# [Extracted material]
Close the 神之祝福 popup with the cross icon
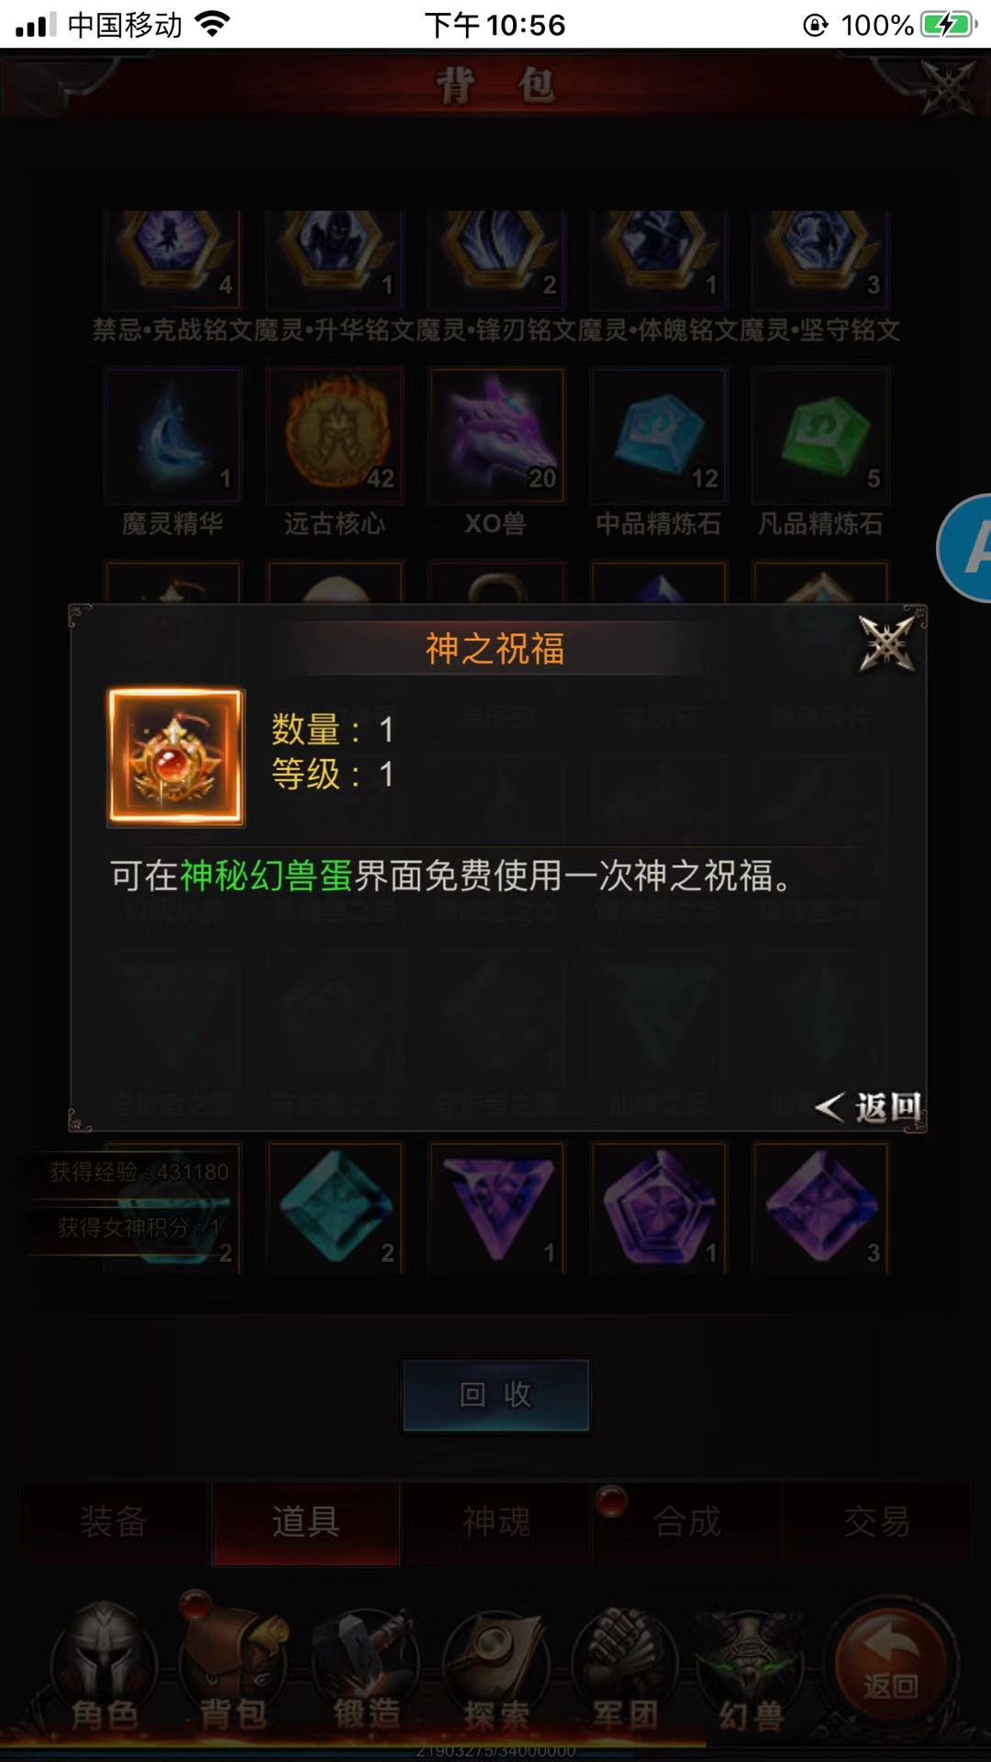The height and width of the screenshot is (1762, 991). pos(885,642)
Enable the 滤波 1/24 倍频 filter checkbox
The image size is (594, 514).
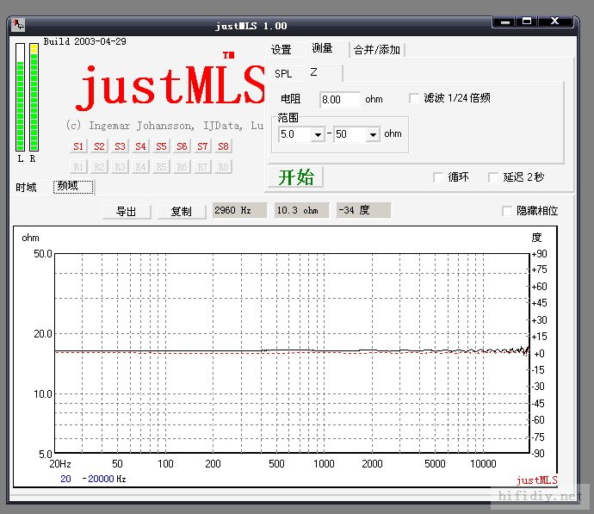click(x=414, y=99)
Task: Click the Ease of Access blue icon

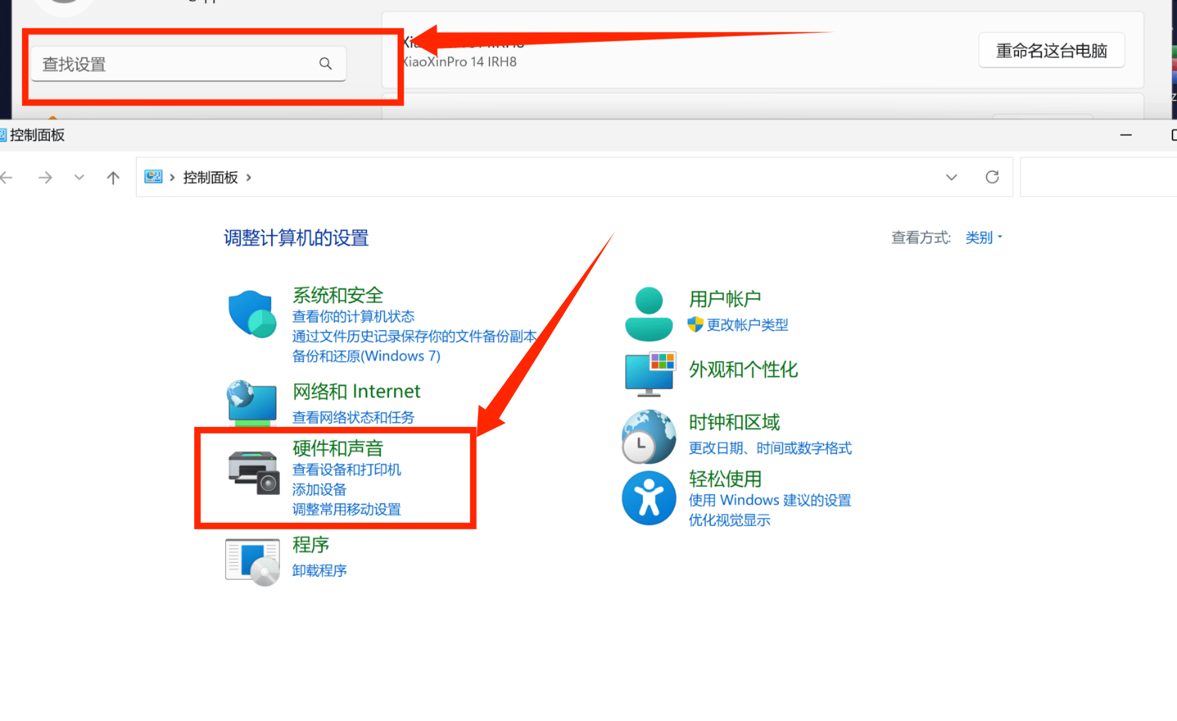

# [The exercise]
Update the records from the line containing "Enable the 滤波 1/24 倍频 filter checkbox" down to the end of the records, replacing "checkbox" with "tick box" and changing nothing else. Give only those lines, and leave the pictures out.

# [Task answer]
Enable the 滤波 1/24 倍频 filter tick box
The image size is (594, 514).
click(x=414, y=99)
Task: Click the Ease of Access blue icon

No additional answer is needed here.